Diagnostic testing: What do those results really mean? (Proceedings)
Diagnostic testing is an integral part of the practice of veterinary medicine – but are all test results equal? Let’s consider what constitutes a clinical test. A clinical test can be anything that predicts health status better than chance. When applied to apparently healthy individuals for the purpose of early disease detection it is considered a screening test. When applied to individuals for the purpose of confirming or ruling-out a specific diagnosis it is considered a diagnostic test.
No test is perfect – so what we can do is characterize the “correctness” of a test through reference based evaluation (i.e., compare to a gold standard) or through non-reference based evaluation (i.e., latent class Bayesian analysis). Traditional reference based evaluations typically compare test results from two tests on two groups, one that is clearly diseased and one that is clearly non-diseased. While this does provide some insight into test performance, as from this test sensitivity and specificity can be estimated, these are not typically the patients to which tests are applied. Rather we use tests to help us determine the most likely differential for patients that fall somewhere in the middle – neither clearly diseased nor clearly non-diseased. Alternatively, tests can be characterized using non-reference based latent class analysis (i.e., no gold standard) to determine a more accurate (i.e., unbiased) estimate of test sensitivity and specificity.

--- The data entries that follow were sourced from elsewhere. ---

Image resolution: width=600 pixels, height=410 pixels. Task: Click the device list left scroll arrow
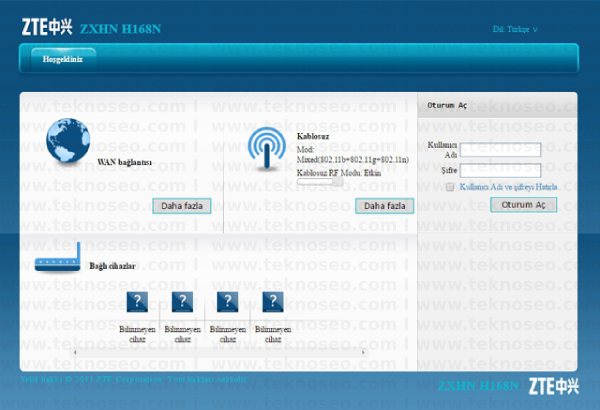click(75, 352)
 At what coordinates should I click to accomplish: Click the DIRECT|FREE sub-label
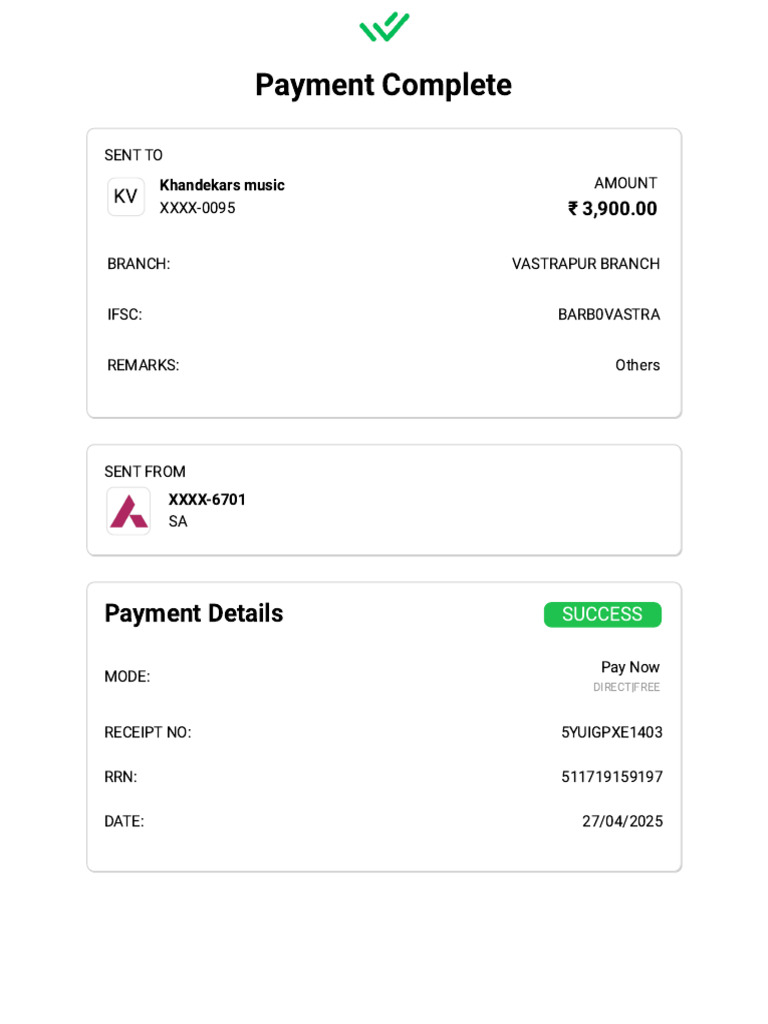626,687
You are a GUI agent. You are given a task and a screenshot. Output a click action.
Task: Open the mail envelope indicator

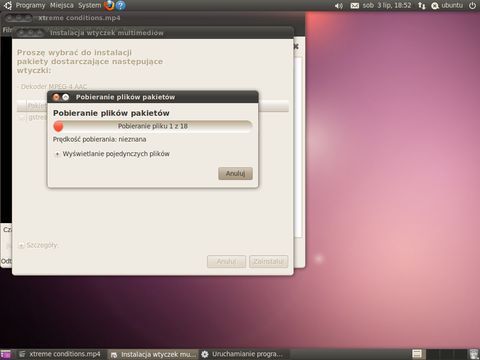(x=355, y=6)
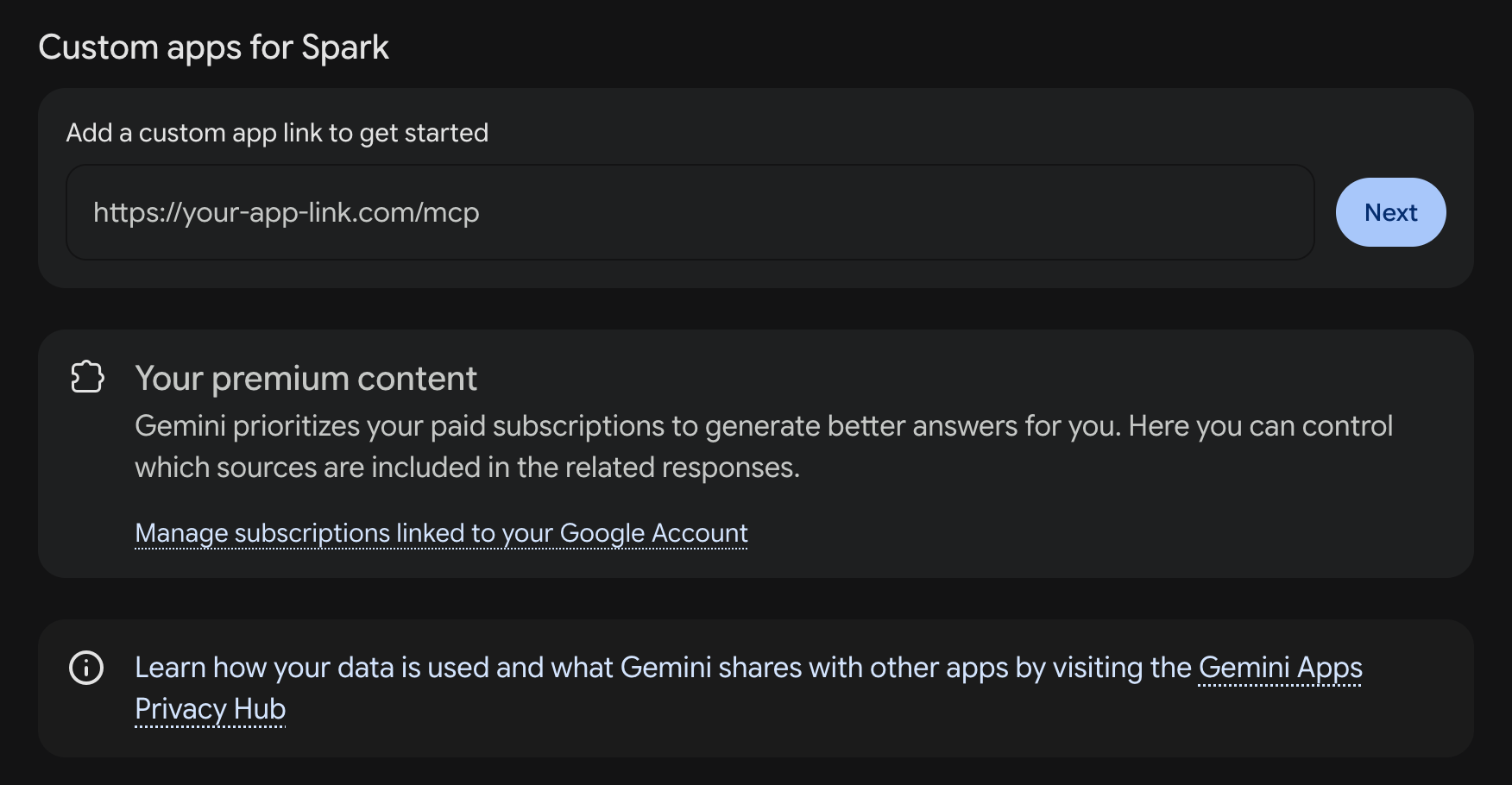
Task: Click the Privacy Hub link text
Action: [x=210, y=709]
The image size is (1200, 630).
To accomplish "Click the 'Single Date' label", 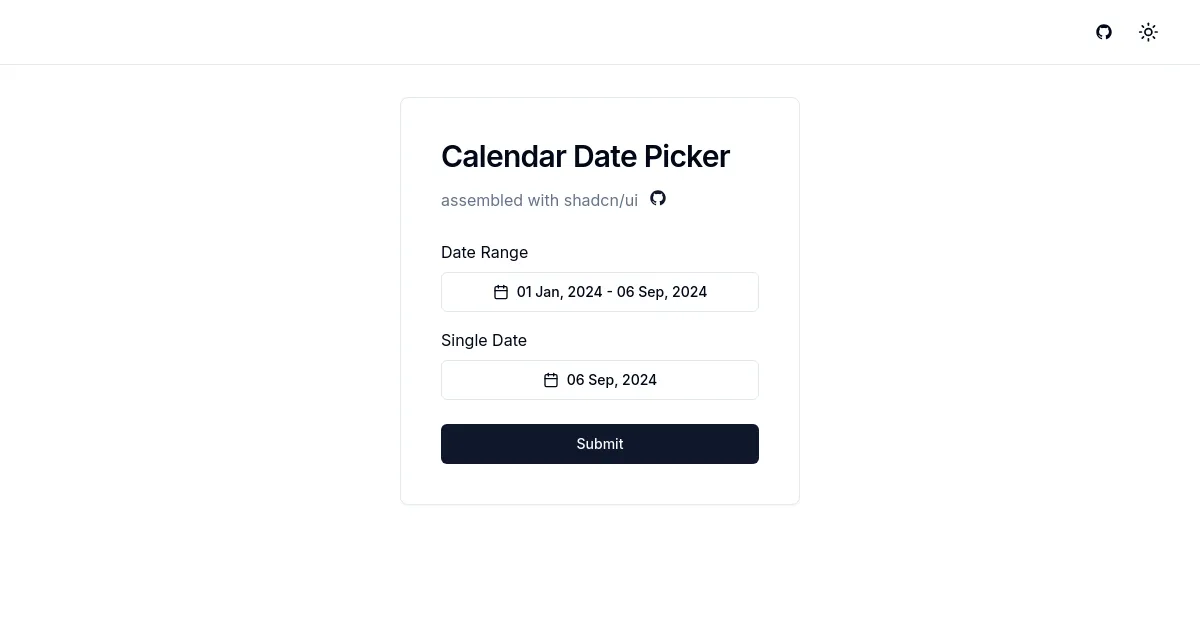I will [x=484, y=340].
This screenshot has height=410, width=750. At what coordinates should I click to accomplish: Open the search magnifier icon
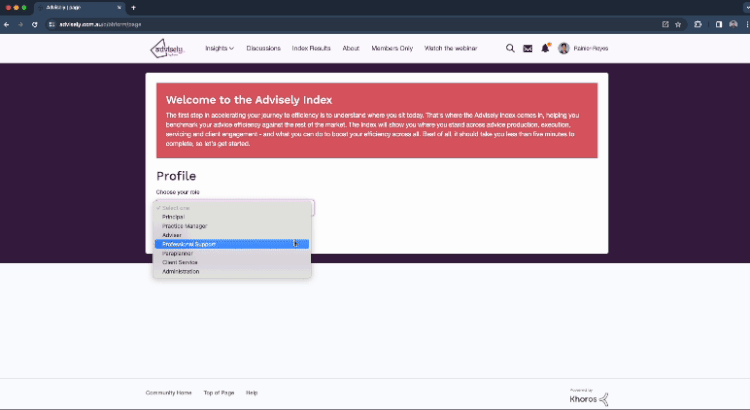click(x=511, y=48)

Test sensitivity and specificity are generally considered to be constant and are evaluated before the test is applied. However, in practice what we really want to know is how to interpret test results after it is applied. This is the predictive value of a test – given a test result the probability of true disease status. The key here is that predictive values change – they are closely related to prevalence and cannot be applied beyond the population in which they were established. Thus it is important for practitioners to be aware of common diseases in their given practice region.
What if there is no single “best” diagnostic test? In this instance we can employ a multiple tests (i.e., 2 or more tests) and interpret them in series or in parallel. When testing in series, a patient must prove that it is truly diseased as any negative test is interpreted as the patient being negative. This will improve the overall specificity of the testing strategy and the positive predictive value. When testing in parallel the patient must prove that it is truly healthy as any positive test is interpreted as the patient being positive. This, then, will improve the overall sensitivity of the testing strategy and the negative predictive value. Choosing a test to apply depends upon the reason(s) for testing the patient and its perceived value. In general, using a highly sensitive test will identify all infected or diseased individuals, will help rule-out a particular condition, and will increase confidence in a negative result (e.g., early in the diagnostic process). Alternatively, using a highly specific test will help rule-in a particular condition and will increase confidence in a positive result (e.g., when you want to confirm a disease).
While diagnostic testing is a key component in patient management – not all tests are equal. Practitioners must be aware of test sensitivity and specificity, the expected prevalence of a condition in a given practice region, understand how prevalence can impact predictive values, and recognize that the value of diagnostic tests is highly variable among different diseases.